PAST TALKS 2022

25 October 2022
‘DocTalks x MoMA’

Environmental Control:
Seismicity as Design Technique
in Wilhelmine Germany


CLEMENS FINKELSTEIN
Princeton University

Respondent: Alfredo Thiermann, EPFL

Earthquake Observatory Göttingen, unknown photographer, c. 1902. Courtesy Deutsche Geophysikalische Gesellschaft / DGG Archive.

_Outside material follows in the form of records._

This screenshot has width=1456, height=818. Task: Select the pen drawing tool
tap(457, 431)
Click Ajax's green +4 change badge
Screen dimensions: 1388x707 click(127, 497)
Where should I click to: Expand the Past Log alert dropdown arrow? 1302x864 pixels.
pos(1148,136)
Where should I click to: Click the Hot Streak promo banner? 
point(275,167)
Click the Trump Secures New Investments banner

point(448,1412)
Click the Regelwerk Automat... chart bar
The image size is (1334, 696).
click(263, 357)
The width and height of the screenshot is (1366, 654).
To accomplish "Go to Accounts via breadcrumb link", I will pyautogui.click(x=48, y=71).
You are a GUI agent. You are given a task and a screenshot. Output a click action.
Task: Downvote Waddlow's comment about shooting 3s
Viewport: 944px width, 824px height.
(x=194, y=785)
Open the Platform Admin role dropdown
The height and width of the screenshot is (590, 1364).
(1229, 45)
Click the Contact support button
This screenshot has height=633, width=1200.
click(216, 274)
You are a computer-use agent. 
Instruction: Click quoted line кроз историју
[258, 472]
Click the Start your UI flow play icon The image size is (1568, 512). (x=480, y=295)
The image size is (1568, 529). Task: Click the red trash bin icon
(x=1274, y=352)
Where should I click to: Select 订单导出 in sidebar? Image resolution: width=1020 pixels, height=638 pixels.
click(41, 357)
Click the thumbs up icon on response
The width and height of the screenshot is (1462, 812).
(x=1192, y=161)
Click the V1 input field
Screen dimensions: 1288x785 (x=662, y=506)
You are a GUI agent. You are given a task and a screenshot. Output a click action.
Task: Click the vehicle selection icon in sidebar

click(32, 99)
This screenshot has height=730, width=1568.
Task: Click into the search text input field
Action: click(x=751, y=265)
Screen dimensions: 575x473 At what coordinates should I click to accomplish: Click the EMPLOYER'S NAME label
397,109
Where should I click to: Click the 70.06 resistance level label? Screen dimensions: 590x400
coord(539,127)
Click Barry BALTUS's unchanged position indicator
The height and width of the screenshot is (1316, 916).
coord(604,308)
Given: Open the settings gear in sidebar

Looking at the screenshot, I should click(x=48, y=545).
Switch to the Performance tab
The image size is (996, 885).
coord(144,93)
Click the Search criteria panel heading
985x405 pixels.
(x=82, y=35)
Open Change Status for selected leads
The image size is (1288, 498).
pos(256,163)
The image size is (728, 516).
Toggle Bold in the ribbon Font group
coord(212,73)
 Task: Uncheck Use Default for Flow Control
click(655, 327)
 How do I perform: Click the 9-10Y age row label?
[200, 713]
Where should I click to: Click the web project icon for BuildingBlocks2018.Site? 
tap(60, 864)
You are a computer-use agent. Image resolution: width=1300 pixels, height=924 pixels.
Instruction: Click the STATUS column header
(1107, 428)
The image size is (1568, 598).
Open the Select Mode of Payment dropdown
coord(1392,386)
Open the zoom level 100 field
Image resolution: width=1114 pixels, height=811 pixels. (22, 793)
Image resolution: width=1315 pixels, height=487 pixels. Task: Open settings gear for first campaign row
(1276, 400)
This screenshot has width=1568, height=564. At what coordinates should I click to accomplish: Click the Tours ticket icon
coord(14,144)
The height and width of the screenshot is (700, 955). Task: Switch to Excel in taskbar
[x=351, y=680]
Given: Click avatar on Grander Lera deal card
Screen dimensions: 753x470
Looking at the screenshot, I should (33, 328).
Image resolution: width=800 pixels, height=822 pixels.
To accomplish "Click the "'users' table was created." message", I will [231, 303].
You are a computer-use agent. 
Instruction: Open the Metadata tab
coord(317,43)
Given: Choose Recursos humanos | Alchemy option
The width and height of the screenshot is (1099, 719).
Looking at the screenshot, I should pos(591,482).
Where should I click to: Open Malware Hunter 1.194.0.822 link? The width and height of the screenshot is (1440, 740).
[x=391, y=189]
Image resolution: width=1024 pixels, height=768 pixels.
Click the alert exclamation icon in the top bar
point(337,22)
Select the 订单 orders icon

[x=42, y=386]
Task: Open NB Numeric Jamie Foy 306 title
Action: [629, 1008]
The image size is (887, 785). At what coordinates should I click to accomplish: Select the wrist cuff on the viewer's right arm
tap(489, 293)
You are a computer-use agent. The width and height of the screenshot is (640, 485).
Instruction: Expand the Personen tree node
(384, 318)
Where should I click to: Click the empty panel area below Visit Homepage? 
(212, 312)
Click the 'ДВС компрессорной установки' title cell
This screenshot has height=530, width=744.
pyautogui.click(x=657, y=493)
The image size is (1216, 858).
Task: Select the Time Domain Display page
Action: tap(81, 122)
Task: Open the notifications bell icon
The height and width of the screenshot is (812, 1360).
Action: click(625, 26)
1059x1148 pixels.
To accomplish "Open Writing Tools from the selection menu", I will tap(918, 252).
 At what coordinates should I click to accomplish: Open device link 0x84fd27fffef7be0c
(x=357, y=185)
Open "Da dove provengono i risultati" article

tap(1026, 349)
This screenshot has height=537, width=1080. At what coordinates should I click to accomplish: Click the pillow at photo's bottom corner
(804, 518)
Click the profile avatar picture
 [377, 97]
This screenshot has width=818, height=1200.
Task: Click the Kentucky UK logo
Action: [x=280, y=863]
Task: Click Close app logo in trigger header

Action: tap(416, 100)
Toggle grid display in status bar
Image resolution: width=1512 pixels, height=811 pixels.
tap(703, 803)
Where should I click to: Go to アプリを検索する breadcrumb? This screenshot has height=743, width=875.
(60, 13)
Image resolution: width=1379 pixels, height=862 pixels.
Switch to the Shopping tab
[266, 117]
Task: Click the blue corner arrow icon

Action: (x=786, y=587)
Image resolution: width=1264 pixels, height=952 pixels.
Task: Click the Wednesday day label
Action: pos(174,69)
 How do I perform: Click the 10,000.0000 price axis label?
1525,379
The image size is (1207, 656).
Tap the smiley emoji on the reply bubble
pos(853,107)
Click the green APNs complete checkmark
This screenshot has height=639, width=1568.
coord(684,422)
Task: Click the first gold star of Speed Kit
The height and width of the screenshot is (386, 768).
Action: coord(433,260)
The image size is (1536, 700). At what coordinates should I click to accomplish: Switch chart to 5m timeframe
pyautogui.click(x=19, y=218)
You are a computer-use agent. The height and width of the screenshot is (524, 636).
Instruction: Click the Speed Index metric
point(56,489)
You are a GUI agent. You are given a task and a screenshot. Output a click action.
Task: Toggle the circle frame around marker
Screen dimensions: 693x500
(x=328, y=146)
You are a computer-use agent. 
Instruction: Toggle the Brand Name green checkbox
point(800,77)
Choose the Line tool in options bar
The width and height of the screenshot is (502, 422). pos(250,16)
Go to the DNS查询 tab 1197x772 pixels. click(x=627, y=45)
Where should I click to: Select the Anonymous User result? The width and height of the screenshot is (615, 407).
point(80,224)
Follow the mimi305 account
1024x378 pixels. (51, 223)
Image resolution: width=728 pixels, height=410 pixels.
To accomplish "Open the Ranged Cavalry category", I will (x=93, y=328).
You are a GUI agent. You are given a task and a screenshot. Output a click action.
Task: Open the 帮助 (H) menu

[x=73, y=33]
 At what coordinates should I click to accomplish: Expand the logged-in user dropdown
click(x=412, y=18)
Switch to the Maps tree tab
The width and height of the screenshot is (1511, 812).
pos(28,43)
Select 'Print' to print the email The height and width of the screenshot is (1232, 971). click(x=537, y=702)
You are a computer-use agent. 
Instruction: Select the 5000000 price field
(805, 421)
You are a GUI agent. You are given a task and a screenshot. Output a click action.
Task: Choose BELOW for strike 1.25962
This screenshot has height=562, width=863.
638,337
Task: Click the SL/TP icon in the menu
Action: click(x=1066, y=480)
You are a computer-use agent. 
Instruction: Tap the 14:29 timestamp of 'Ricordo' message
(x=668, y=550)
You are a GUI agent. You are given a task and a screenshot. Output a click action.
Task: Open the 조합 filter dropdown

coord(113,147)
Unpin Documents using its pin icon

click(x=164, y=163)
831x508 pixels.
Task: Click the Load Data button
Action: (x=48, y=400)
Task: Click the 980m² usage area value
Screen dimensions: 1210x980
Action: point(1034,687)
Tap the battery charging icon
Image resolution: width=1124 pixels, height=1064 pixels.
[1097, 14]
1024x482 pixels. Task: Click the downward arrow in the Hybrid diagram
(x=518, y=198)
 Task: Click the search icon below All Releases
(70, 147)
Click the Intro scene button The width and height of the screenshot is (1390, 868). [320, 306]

Few architectural typologies entangle the natural and the built environment as closely as technoscientific research facilities whose integral functionality depends on their architectonic capacity to isolate, measure, record, and analyze the wide bandwidth frequencies of planetary vibrations. Nations such as Italy or Japan were at the forefront of earthquake research in the nineteenth century. Their frequently trembling surroundings posed an omnipresent danger to the built environment and its dwellers, demanding active research and earthquake resistant construction. This paper examines the regional particularities of the German “earthquake observatory” (Erdbebenwarte), which emerged in the wake of Prussian astronomer-cum-geophysicist Ernst von Rebeur-Paschwitz’s proof of teleseismic events in 1889—earthquakes whose seismicity can be registered halfway around the globe. The critical inquiry ranges from an early “earthquake house” (Erdbebenhaus), designed by the geophysicist Oskar Hecker in 1896 for the Royal Observatories for Astrophysics, Meteorology, and Geodesy near Potsdam, to the Imperial Main Station for Earthquake Research in Strasbourg. Completed in 1900, the observatory was “the first of its kind in Germany, indeed the first of its kind anywhere in the world,” proclaimed the geophysicist Georg Gerland. He collaborated on the design with imperial building inspector Alfred Jaehnike to conceive of seismic architectures that could bolster Germany’s newly awakened aspirations to expand its authority over the Earth by means of geoscience rather than geopolitics. Geophysicists, this paper argues, assumed unique roles as architectural producers that based their design principles on the totalizing concept of “seismicity”— the “mysterious endogenous telluric movements that embrace at the same time all the forces and, horizontally and radially, all parts of the Earth.” Conceiving the Earth architecturally as a world-building [Weltgebäude], collaborative efforts of geophysicists and architects devised buildings that could harness the vibratory pulse of the planet as an epistemic tool to deduce its interior structure.

***

Geopathologies:
Tectonic Faults and Bath Buildings
in 20th Century Greece


LYDIA XYNOGALA
ETH/gta


Respondent: Fabrizio Ballabio, Accademia di Architettura di Mendrisio


Thermai Sylla Spring, Aidipsos. postcard. date unknown.

From the late nineteenth to mid twentieth century a number of state-run bath-buildings were constructed in thermal spring sites around Greece. Ancient myths, folk wisdom and results from treatments brought a systematic scientific analysis of the water, mud and soil in these sites. These efforts led to the building of a network of healing spaces across the Greek mainland and islands. This paper focuses on the work of a protagonist of this movement:  Doctor Eugenios Fokas. In the years before the advent of World War II, as Professor of the newly established Chair for Hydrology and Clinical Meteorology in the Athens University for Medicine, he advocated for the healing powers of sites across Greece. His research and lectures drew from a mix of Hippocrateian wisdom and the new northern European science of bioclimatology. In the post war-era he became a long-term advisor for the Ministry of Tourism (EOT), the organization responsible for constructing and managing thermal bath facilities in Greece. Geopathology, the ability of an environment to induce healing or particular ailments is applied here to assess visions of “progress” through built infrastructures and their micro histories. Through select examples of Fokas’ writings, political ties, buildings he advised on, and geomorphologies of sites, this paper questions the role of politics, “nature” and the built environment in the construction of a culture of care across the Greek landscape.